Nei cinema e sul web sta impazzando un ottimo trailer di Sinister, tutti gli spot-tv virali e non hanno i crismi del film dell’orrore ben riuscito. Punto a favore del film è il protagonista, davvero ottimamente interpretato da un Ethan Hawke capace di meritarsi il premio come uno dei peggiori padri cinematografici di sempre, quanto dallo spettatore. Quando guardiamo il suo Ellison Oswalt che non riesce a trattenersi dall’esaminare nel buio della notte le tragiche e truculenti morti dei malcapitati protagonisti dei filmini in Super 8 che ritrova nella soffitta della casa fresca di affitto – ognuno di essi etichettato con un nome innocuo che in realtà presagisce il destino dei protagonisti – pare quasi di sentire la voce del regista che, ironico e retorico, ci domanda “Allora, sei pronto a giudicare facilmente questo poveraccio preso a calci dalla vita, ma tu non stai forse facendo altrettanto?”. Sinister, pur non aggiungendo nulla di particolarmente innovativo o drastico al genere riesce, proprio se non addirittura in misura maggiore rispetto all’Esorcismo di Emily Rose, a esercitare uno strano, irresistibile (malsano?) magnetismo nei confronti dell’audience. Lo spettatore guarda, critica il protagonista – e di rimando sé stesso – ma proprio come lui non può esimersi dal continuare a osservare. Curiosamente. Morbosamente. E come potrete constatare vedendo il lungometraggio, Derrickson si permette anche di rimarcare questo procedimento d’immedesimazione e catarsi con un paio di soluzioni visive davvero interessanti.

Ethan_Hawke_Sinister[1]

Già questo basterebbe a elevare Sinister al di sopra dei “film di paura” ordinari e dozzinali. A ciò va poi aggiunto, come elemento tutt’altro che marginale o accessorio, il perfetto accompagnamento sonoro elaborato da Christopher Young – già collaboratore di Derrickson per Emily Rose. “Scrivere di musica è come ballare di architettura” disse una volta Elvis Costello.

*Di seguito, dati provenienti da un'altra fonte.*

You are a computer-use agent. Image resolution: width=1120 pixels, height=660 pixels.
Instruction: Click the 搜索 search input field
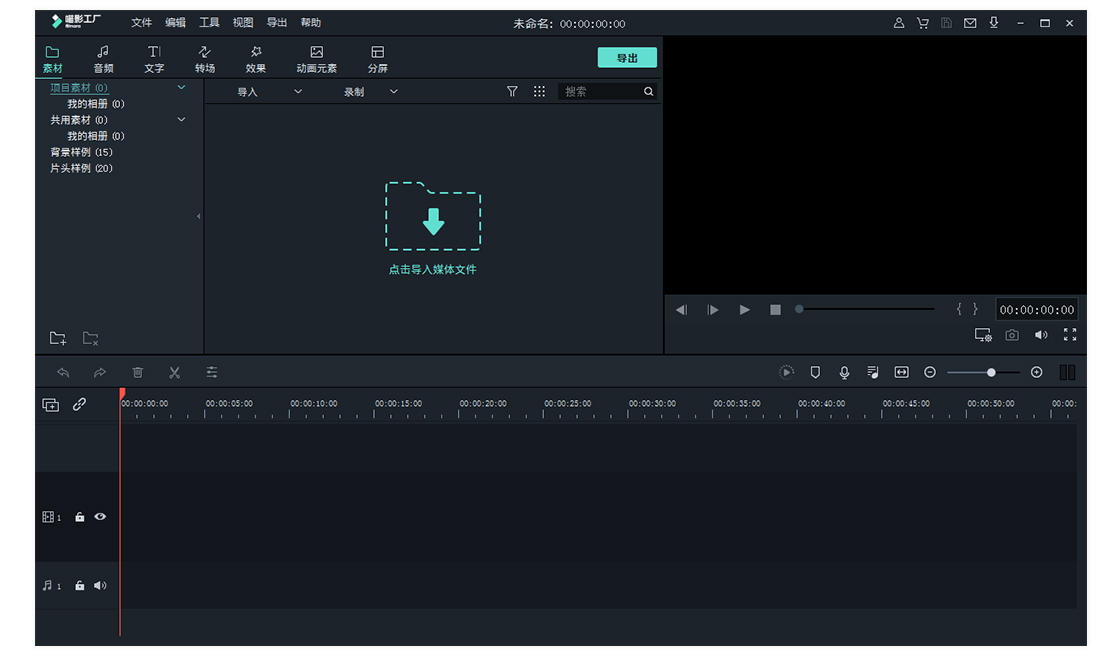click(600, 91)
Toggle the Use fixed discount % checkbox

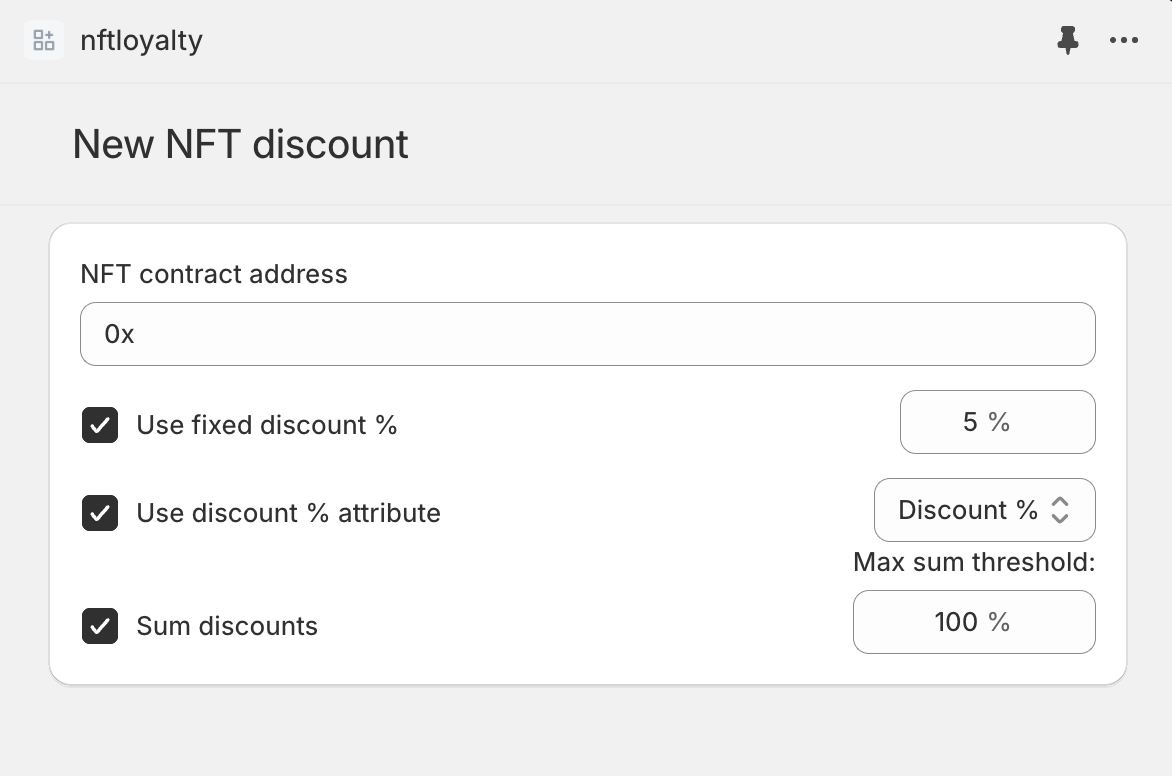[100, 425]
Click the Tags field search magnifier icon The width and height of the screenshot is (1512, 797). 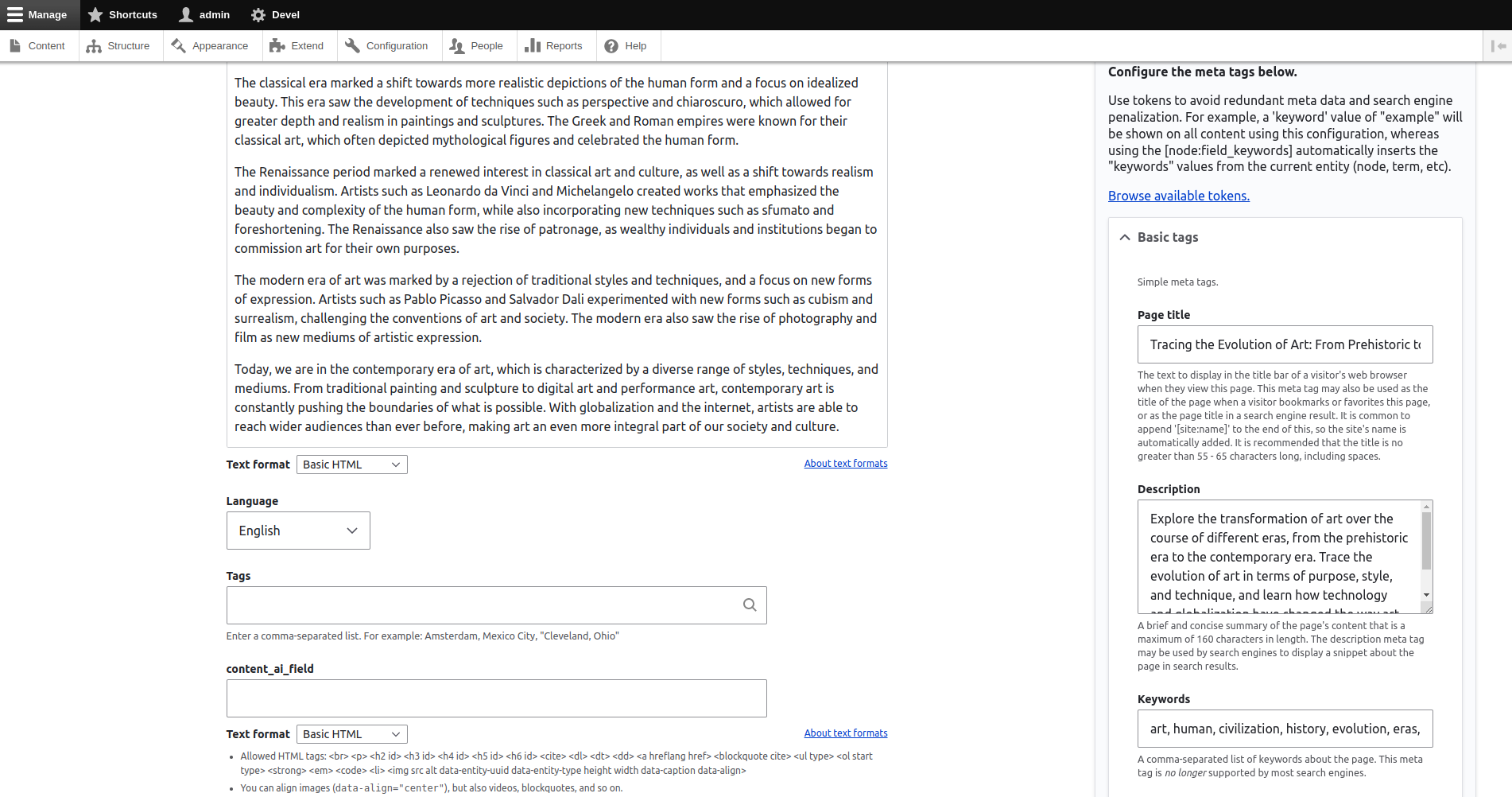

In conclusione possiamo quindi dire che Scott Derrickson aveva tra le mani un potenziale fuoriclasse che però ha fiaccato pompandolo troppo di soluzioni gratuite e scontate. Rimane comunque un titolo interessante che si trova diverse spanne al di sopra della stragrande maggioranza delle produzioni “supernatural” attuali. Da vedere nonostante tutto.